*** Begin section ***

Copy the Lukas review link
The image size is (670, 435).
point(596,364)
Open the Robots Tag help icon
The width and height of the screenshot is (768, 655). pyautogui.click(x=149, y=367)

*** End section ***
*** Begin section ***

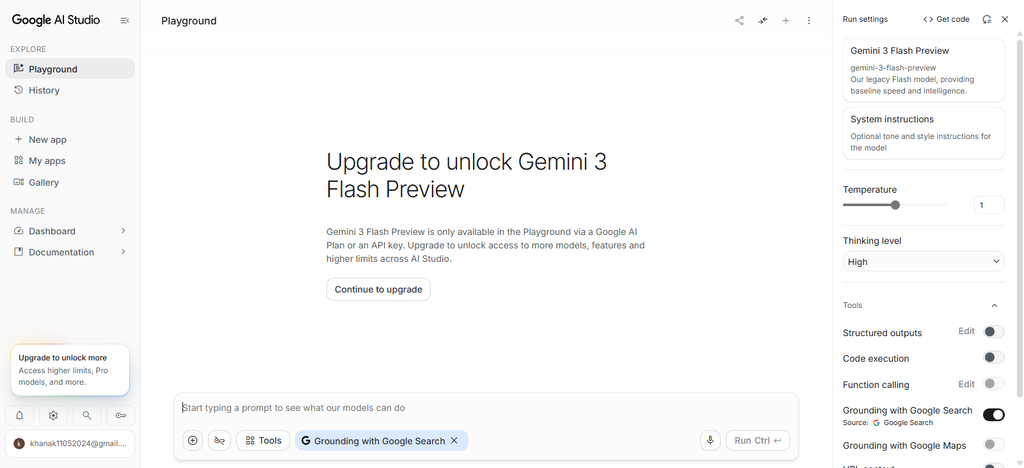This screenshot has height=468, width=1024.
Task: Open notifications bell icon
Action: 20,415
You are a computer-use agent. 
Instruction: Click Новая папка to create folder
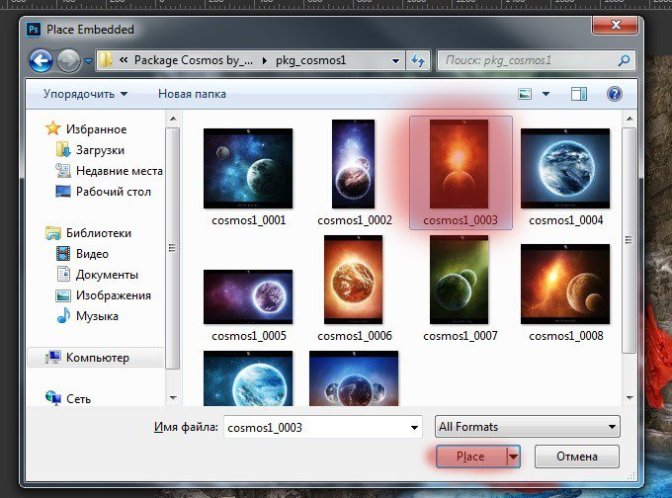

*** End section ***
*** Begin section ***

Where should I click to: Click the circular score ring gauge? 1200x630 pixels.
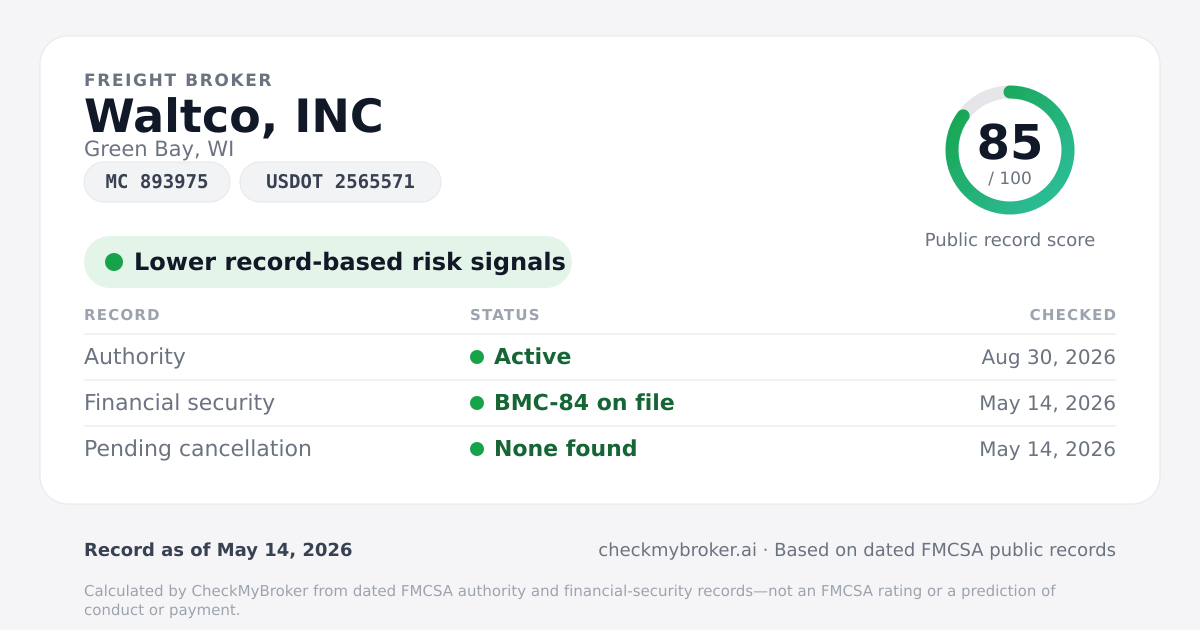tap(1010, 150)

*** End section ***

» **ABOUT THIS TASK**
Repeat exactly the lines above from the one with "You are a computer-use agent." up to and including the one with "Instruction: Click Новая". No other line belongs in the reply.

» **WRITTEN RESPONSE**
You are a computer-use agent. 
Instruction: Click Новая папка to create folder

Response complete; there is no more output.